- EXERCISE INSTRUCTIONS
Search the records below for the word "will". Pull out each line that has it.

Stored items:

+-------+

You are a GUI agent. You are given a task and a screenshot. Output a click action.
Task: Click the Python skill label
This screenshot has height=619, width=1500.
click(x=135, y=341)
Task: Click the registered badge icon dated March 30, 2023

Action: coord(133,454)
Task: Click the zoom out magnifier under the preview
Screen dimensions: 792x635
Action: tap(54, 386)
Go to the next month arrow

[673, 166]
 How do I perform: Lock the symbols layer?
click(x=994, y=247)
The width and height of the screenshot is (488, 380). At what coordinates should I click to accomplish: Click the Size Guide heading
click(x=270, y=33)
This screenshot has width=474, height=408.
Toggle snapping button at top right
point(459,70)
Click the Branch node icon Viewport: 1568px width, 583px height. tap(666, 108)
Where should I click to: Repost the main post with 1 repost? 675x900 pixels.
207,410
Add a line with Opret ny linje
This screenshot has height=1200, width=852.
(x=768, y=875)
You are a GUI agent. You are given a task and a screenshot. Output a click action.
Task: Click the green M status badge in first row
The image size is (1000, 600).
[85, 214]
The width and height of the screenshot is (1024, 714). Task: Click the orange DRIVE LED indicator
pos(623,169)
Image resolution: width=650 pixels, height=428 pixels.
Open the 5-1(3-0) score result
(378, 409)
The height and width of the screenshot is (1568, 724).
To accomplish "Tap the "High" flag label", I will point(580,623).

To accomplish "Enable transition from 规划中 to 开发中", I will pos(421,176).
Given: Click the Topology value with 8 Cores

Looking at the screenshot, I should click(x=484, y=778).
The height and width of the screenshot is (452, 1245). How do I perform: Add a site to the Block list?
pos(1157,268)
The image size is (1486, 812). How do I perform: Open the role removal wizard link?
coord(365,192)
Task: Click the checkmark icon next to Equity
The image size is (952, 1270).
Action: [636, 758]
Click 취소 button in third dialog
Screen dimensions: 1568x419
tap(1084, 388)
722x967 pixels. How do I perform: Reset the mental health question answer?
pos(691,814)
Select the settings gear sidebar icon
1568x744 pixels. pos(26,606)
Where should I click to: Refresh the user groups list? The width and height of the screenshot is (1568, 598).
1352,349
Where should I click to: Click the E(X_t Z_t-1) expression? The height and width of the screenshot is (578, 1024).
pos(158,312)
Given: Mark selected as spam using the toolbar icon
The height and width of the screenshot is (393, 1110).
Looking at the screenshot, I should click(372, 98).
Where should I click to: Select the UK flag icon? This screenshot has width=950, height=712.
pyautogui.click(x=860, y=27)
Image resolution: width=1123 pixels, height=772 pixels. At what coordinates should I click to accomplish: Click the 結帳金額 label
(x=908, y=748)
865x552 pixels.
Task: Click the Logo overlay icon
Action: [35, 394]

+-------+

- ANSWER TO THIS PROBLEM
To accomplish "Tap the "High" flag label", I will point(580,623).
To accomplish "Enable transition from 规划中 to 开发中", I will pos(421,176).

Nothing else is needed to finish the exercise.